Directive ::
Duplicate everything from the line containing "Click the load15 legend color marker" down to the line containing "pos(515,719)" in the records below, keeping both of those lines. Copy each line character for character.
--- BEGIN Material supplied ---
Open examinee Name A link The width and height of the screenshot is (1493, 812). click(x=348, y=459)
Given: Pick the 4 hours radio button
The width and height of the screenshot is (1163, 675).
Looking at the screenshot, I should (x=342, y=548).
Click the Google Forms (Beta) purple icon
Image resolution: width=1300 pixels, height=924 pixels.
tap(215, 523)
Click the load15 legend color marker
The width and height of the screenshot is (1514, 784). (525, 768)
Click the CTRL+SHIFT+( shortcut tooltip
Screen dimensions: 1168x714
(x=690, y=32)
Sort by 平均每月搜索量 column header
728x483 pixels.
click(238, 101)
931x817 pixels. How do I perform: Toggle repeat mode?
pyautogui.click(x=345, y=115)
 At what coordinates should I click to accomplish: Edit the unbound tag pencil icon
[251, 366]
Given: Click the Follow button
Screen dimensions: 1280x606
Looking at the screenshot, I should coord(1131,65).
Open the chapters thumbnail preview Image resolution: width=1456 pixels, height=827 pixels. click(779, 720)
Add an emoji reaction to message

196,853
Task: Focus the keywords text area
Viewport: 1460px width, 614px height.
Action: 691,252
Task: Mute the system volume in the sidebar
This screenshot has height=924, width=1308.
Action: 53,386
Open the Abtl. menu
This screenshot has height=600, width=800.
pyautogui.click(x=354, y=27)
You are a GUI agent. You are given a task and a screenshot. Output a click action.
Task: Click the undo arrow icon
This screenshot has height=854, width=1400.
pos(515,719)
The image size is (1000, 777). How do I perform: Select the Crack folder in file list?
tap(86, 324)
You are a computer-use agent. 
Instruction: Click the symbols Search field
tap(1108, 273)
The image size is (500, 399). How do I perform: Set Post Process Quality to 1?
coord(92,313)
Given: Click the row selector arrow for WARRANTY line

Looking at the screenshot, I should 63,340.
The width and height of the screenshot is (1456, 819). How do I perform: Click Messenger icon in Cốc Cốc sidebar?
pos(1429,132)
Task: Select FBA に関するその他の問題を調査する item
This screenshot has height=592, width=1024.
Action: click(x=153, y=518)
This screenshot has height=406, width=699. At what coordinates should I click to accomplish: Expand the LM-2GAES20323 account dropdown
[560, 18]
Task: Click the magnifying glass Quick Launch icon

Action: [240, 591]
--- END Material supplied ---
Exercise result ::
Click the load15 legend color marker
The width and height of the screenshot is (1514, 784). (525, 768)
Click the CTRL+SHIFT+( shortcut tooltip
Screen dimensions: 1168x714
(x=690, y=32)
Sort by 平均每月搜索量 column header
728x483 pixels.
click(238, 101)
931x817 pixels. How do I perform: Toggle repeat mode?
pyautogui.click(x=345, y=115)
 At what coordinates should I click to accomplish: Edit the unbound tag pencil icon
[251, 366]
Given: Click the Follow button
Screen dimensions: 1280x606
Looking at the screenshot, I should coord(1131,65).
Open the chapters thumbnail preview Image resolution: width=1456 pixels, height=827 pixels. click(779, 720)
Add an emoji reaction to message

196,853
Task: Focus the keywords text area
Viewport: 1460px width, 614px height.
Action: 691,252
Task: Mute the system volume in the sidebar
This screenshot has height=924, width=1308.
Action: 53,386
Open the Abtl. menu
This screenshot has height=600, width=800.
pyautogui.click(x=354, y=27)
You are a GUI agent. You are given a task and a screenshot. Output a click action.
Task: Click the undo arrow icon
This screenshot has height=854, width=1400.
pos(515,719)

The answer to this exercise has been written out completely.